The most suitable parts of the world for habitation are, according to Taylor, in Europe, Western Siberia, the Americas, and Eastern China. These are the places that, if not already overcrowded, are where the world's masses must one day move into. Places least adaptable to European styles of agriculture and settlement are considered by Taylor "useless". In the final section of the book Taylor lays out the possibilities of future expansion of the white race, which he sees as the only race which will expand. Though he voices that no Europeans would wish to extinguish or force native people from their lands, "these primitive people are doomed to extinction..." Whites would eventually settle all "useful lands."
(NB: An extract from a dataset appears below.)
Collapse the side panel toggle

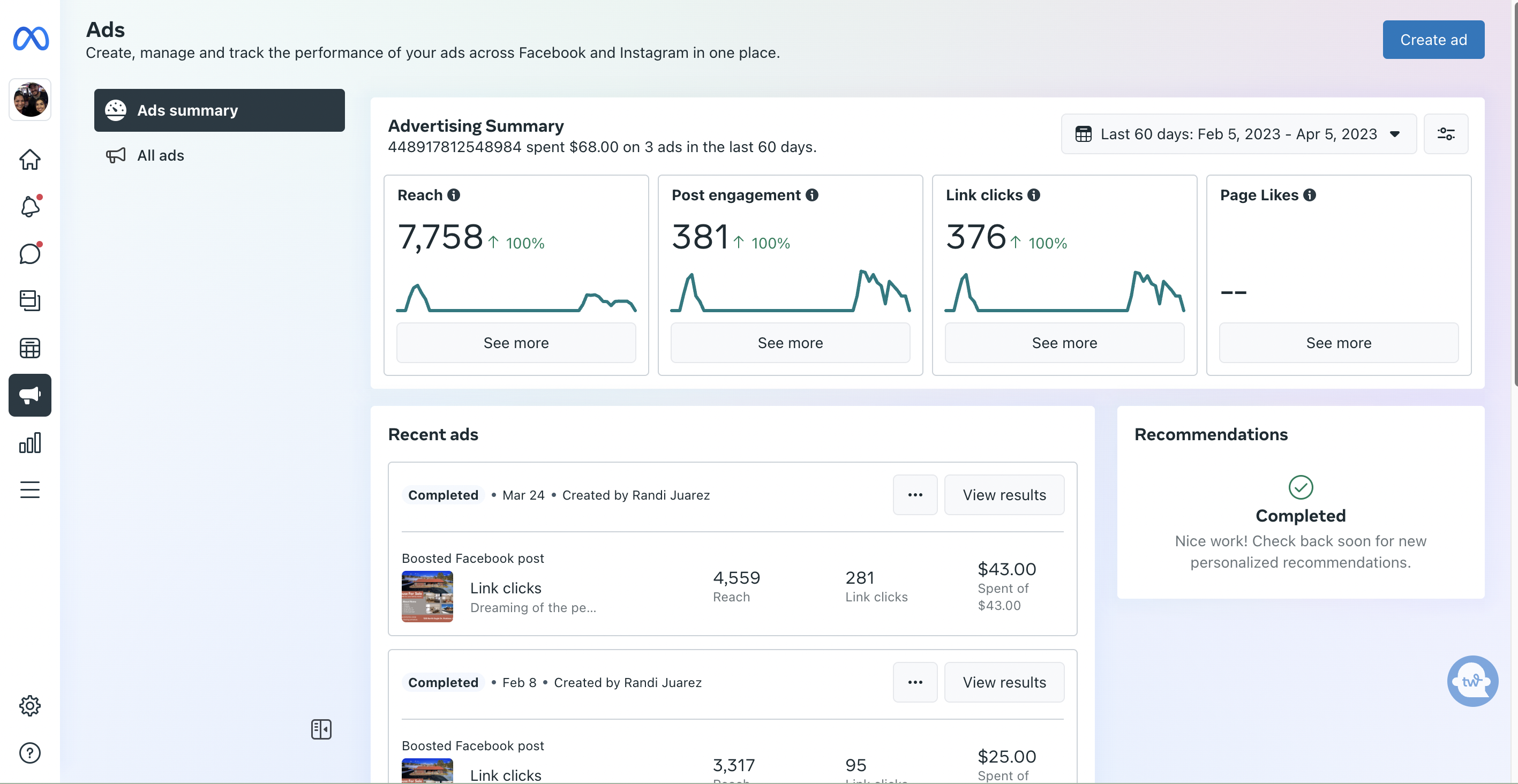pos(321,729)
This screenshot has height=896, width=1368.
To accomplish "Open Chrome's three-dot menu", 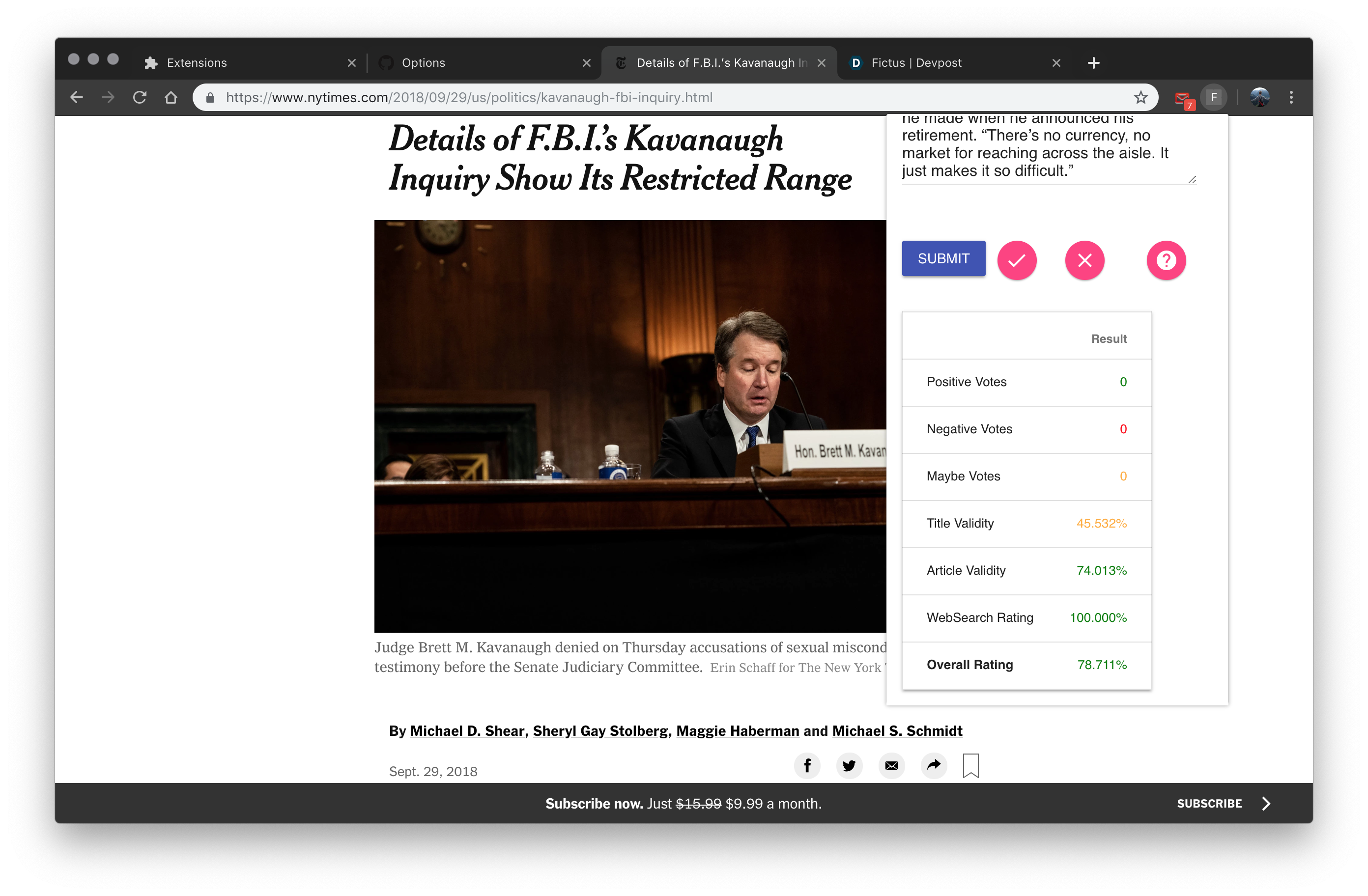I will [x=1291, y=98].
Taylor disagreed with theories that put the Nordic race as the apotheosis of mankind. By his theory, Asiatic races would be the most pure. He gives great accolades to the Chinese race. He links Europe's historical accession in the global sphere to command of the seas and easy access to plentiful surface coal.

Taylor takes a seemingly contradictory viewpoint by both decrying miscegenation and saying that white Australian women who married Chinese men were OK to do so. Mixing of more advanced races was, ostensibly, acceptable, while miscegenation with more primitive races was to be abhorred.

All citations are from the book Environment, Race, and Migration.

==Move to North America and return to Australia==
In 1929, he accepted a post as Senior Professor of Geography at the University of Chicago. In 1936 he moved to the University of Toronto founding the Geography department there. During the 1930s, Taylor was co-editor of the German journal on racial studies Zeitschrift fur Rassenkunde, he felt that American scholars were concerned too little with racial classification, and showed an affinity to the works of Baron von Eickstedt. In 1940 he was elected president of the Association of American Geographers, the first non-American to be elected to the post. Taylor was close to Isaiah Bowman who shared similar interests in population and settlement studies. After retiring from his post at the university in 1951, he returned to Sydney. In 1954 he was elected to the Australian Academy of Science, the only geographer to receive this distinction. In 1958 he published his autobiography "Journeyman Taylor", and in 1959 was named the first president of the Institute of Australian Geographers.

==Personal life==
He was the brother-in-law of fellow Terra Nova expedition members Raymond Priestley and C.S. Wright.

==Death and legacy==
Taylor died in the Sydney suburb of Manly on 5 November 1963, aged 82.

In 1976 he was honoured on a postage stamp bearing his portrait issued by Australia Post. In 2001, an Australian postage stamp commemorated Taylor and fellow explorer Douglas Mawson.

Taylor was the author of some 20 books and 200 scientific articles.

Taylor was portrayed by Terry Kingley in the 1985 Central Television serial The Last Place on Earth.